Medical groups' concerns about tobacco in the early 1950s prompted companies to start selling filtered cigarettes. Kent's ads promoted the Micronite filters as "the greatest health protection in cigarette history" and said they removed seven times as much tar and nicotine as other leading filters. The company removed asbestos from the filters in 1957.
My understanding (somewhere in my bookmarks, but Firefox seems so sluggish in recent versions, with more than a dozen or two tabs open, that trying to find it stalls everything!) is that it was a health body (Canadian?) that first pushed for lower tar cigarettes, on 'evidence', and the tobacco industries did their best to comply...
As for 'addictiveness', have a look in Google Books for "A Critique of Nicotine Addiction" - using different search terms will get you different views; it's an expensive book; but the authors as well as going against the "established" view on addiction, suggest that "compensation" is also misunderstood; people regulate high nicotine tobacco intake downward.
Then there's the recent insanity of "U.S. Presses Tobacco Firms to Admit to Falsehoods About Light Cigarettes and Nicotine Addiction"
IMHO they were quite right to assert that it's not addictive, and (if they were indeed pressured to come up with "low tar" cigarettes, following best advice at the time from health authorities), hardly deceitful about "light" & "mild" either!
- Ross
The first 'low tar' cigarette I am aware of (although it was not 'low tar' but mild) was Benson and Hedges Silk Cut in the 1960s. This was a cigarette aimed at women, and was basically a B&H with teeny weeny holes in the filter.

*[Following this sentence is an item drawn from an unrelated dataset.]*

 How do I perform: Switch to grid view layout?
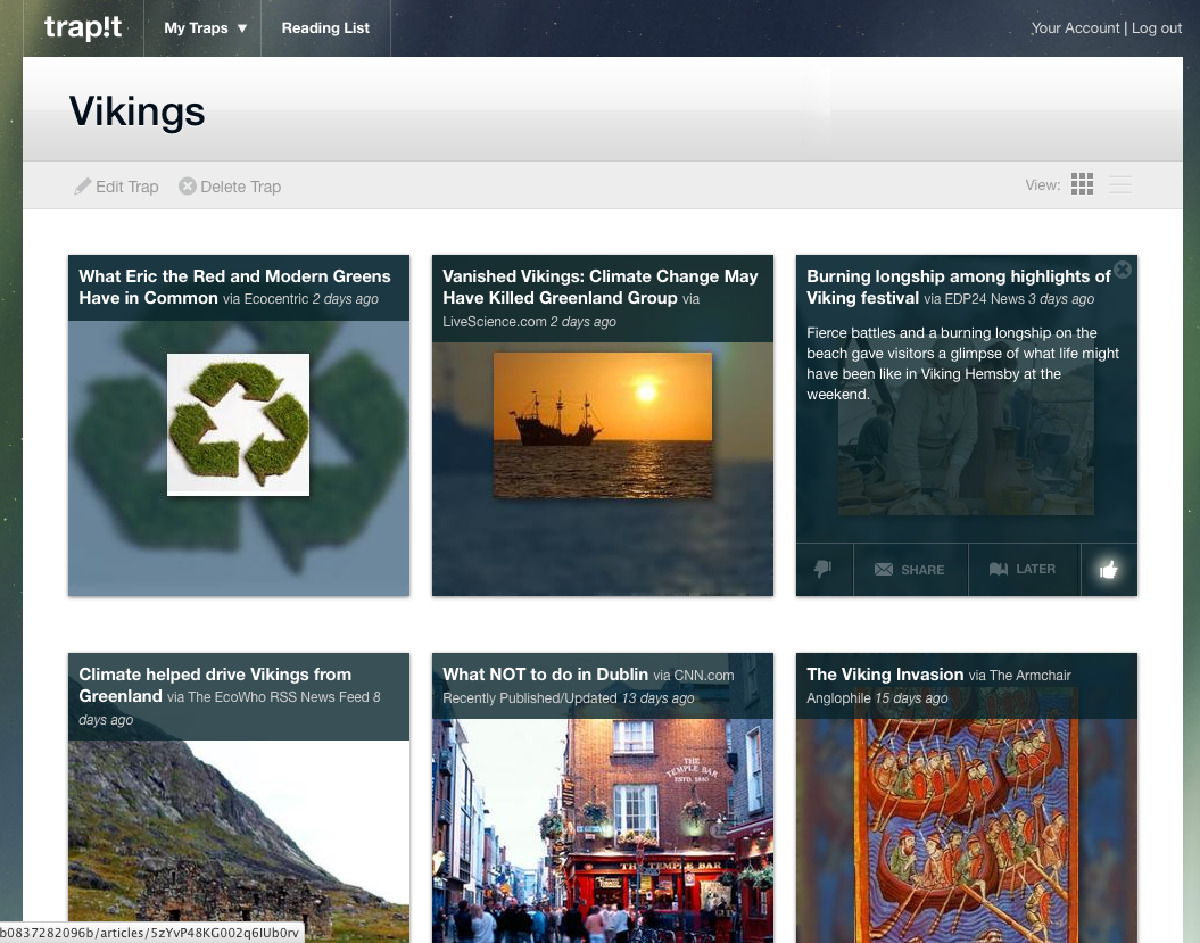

It is ironic that in the 1970s, cigarette packets contained a little advice slip from HM Government, which included, "Take fewer puffs", "Remove from mouthb between puffs", "Leaver a longer stub", and , wait for it, "TRY CHANGING TO A LOWER TAR BRAND".
To reduce the tar yield in, to coin a phrase, a 'normal' cigarette, (one without holes in the filter), manufacturers have had to replace tobacco with other materials. I believe this includes tree bark. As a smoker of both roll ups and factory made cigarettes, I am certainly aware that the factory made cigarettes can make me more chesty - too much wood smoke?
I did unknowingly buy 200 counterfiet B&H once. I could not smoke them all, I don't know what was in them, but I could feel it.
A little OT..., but this just in:
http://www.bbc.co.uk/news/health-12728629
14 March 2011 Last updated at 02:35
"Six leading health groups have dealt the government a blow by refusing to sign up to its new "responsibility deal" on alcohol in England.
The deal covers voluntary agreements with the drinks industry on issues such as promotions and labelling, aimed at tackling alcohol abuse.
But the organisations, including Alcohol Concern, accused ministers of not being tough enough on the industry."
And the groups concerned?
"The full list of organisations which are refusing to sign up is: Alcohol Concern, the British Association for the Study of the Liver, the British Liver Trust, the British Medical Association, the Institute of Alcohol Studies and the Royal College of Physicians."
We live in the age of Rule By Experts. Only those who are qualified to tell us how to live need apply... and they wonder why the low turn-out come election time?